Thursday, 11 August 2016

How Carrots and Sticks Help Achieve Goals

How Carrots and Sticks Help Achieve Goals

By Mark Reijman

WE ALL have goals. This can be losing weight, exercising, studying, quitting a bad habit or any other thing.
However, achieving these goals seems difficult. When we are tired, lazy or busy, then working towards these goals always seems to be the first things we give up on. Is there a way to fix that?

There are a few reasons why we give up so easily on these types of goals.

First, they are not easy to achieve. It requires hard work and we have a healthy distaste for hard and difficult work.

Second, these goals typically do not have a clear deadline. It does not really matter if you have lost your 10kg by November or December.

Third, there is no real penalty when you fail: it does not cost you anything (except perhaps your self-esteem).

In his book “Carrots and Sticks”, the lawyer and economist Ian Ayres shows how you can overcome these reasons for failure.
Ayres proposes to create a “commitment contract”. The contract sets a specific time horizon and a positive or negative incentive. You must also make the acceptance of the “commitment contract” publicly known, for example by telling all your friends about it.
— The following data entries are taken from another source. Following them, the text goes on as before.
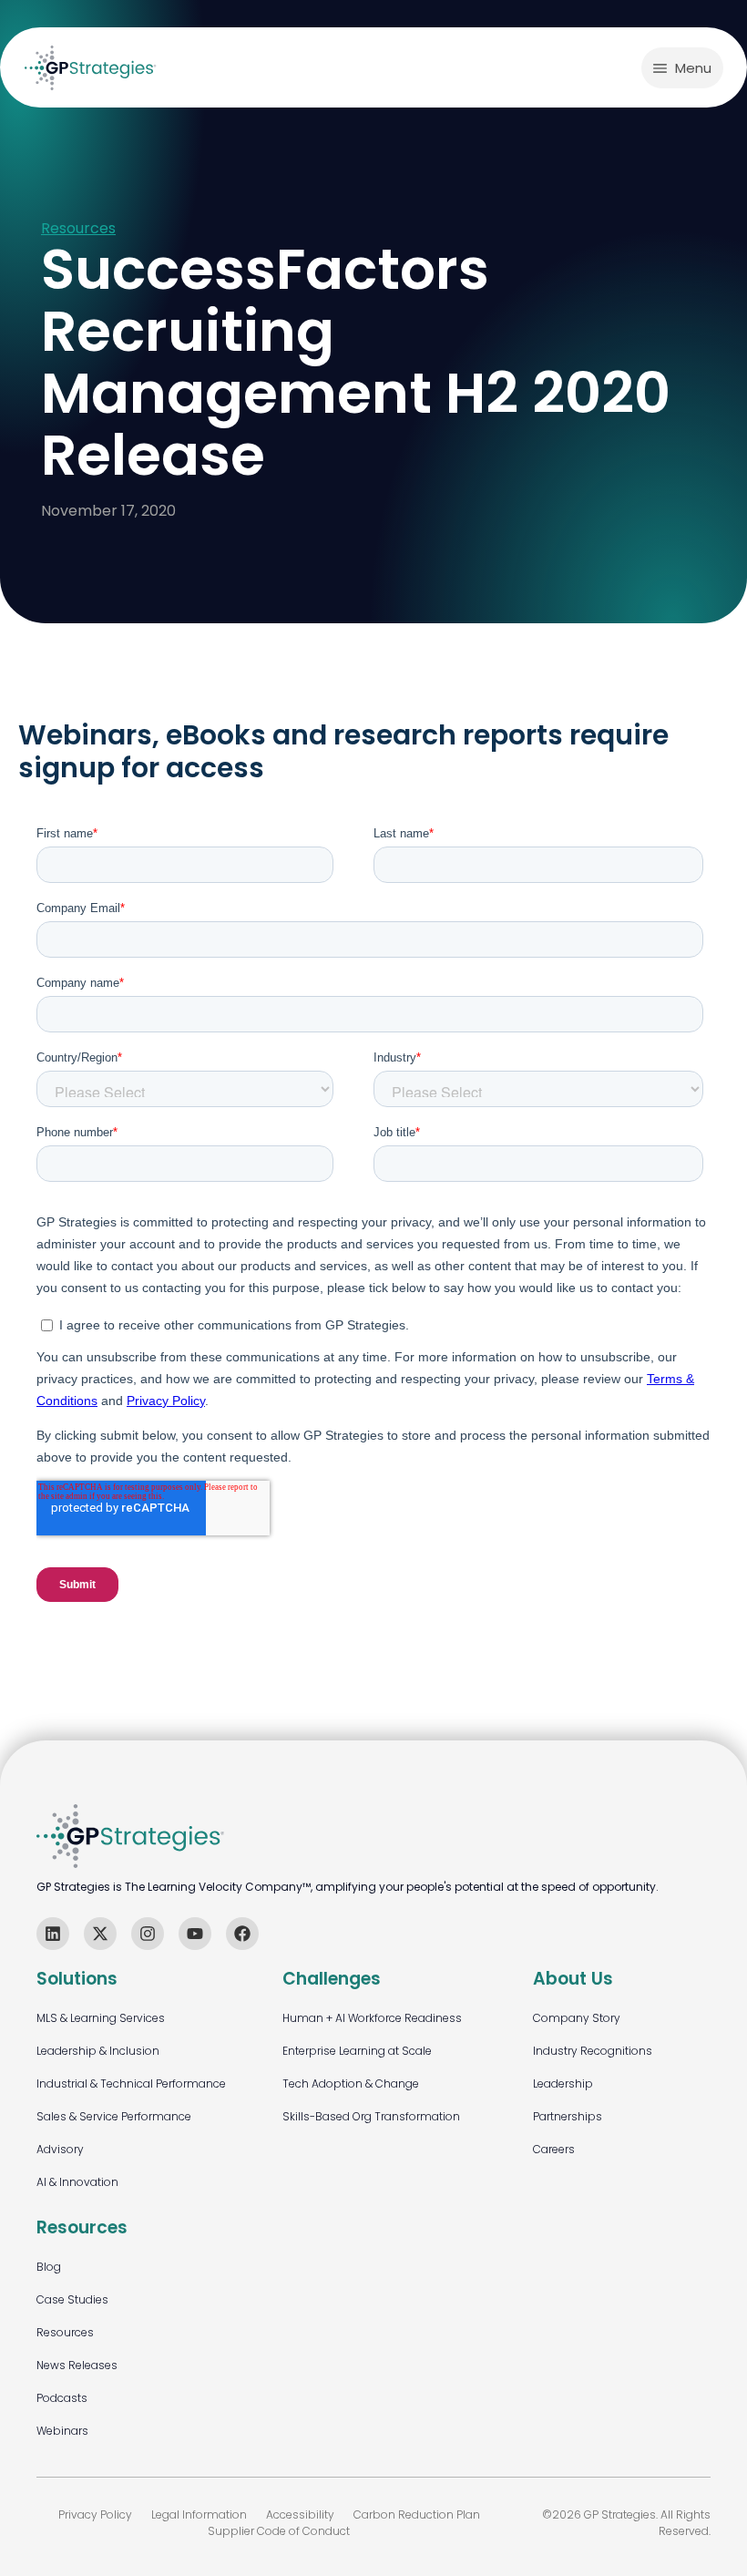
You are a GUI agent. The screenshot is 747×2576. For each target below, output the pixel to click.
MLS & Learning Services (100, 2018)
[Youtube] (195, 1933)
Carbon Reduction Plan (416, 2514)
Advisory (60, 2149)
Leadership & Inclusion (97, 2050)
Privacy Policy (95, 2514)
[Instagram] (147, 1933)
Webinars (62, 2430)
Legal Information (199, 2514)
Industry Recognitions (592, 2050)
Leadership (563, 2083)
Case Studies (72, 2299)
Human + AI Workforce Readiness (372, 2018)
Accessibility (300, 2514)
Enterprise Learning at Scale (357, 2050)
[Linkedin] (52, 1933)
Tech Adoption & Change (350, 2083)
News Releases (77, 2365)
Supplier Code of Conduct (279, 2531)
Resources (78, 229)
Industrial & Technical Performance (131, 2083)
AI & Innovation (77, 2182)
How does our basic human nature help us achieve goals through “commitment contracts’”? Once a hard deadline is set, human accountability and responsibility kick in and you will take your goals much more seriously.
The promised incentive will appeal to your aversion of loss – either losing a future benefit or losing money – and make you work toward your goal harder.

Finally, peer pressure and your dislike of losing face by not achieving your publicly known targets will also give you extra motivation.
The incentive can be positive, for achieving your goals, or negative, for failing to achieve your goals. For example, a vacation trip when you succeed in losing weight or a sizeable charitable donation if you fail to quit a bad habit.
To make the penalty bigger without raising the amount, Ayres suggest to donate to a charity you don’t like, a so-called anti-charity! You can also enter into a contract with a friend, promising to pay each other a sizeable sum if you don’t succeed.
Of course, the key to success is to actually follow up with your incentive: only then does the carrot or stick become “real” and will you work towards your goal.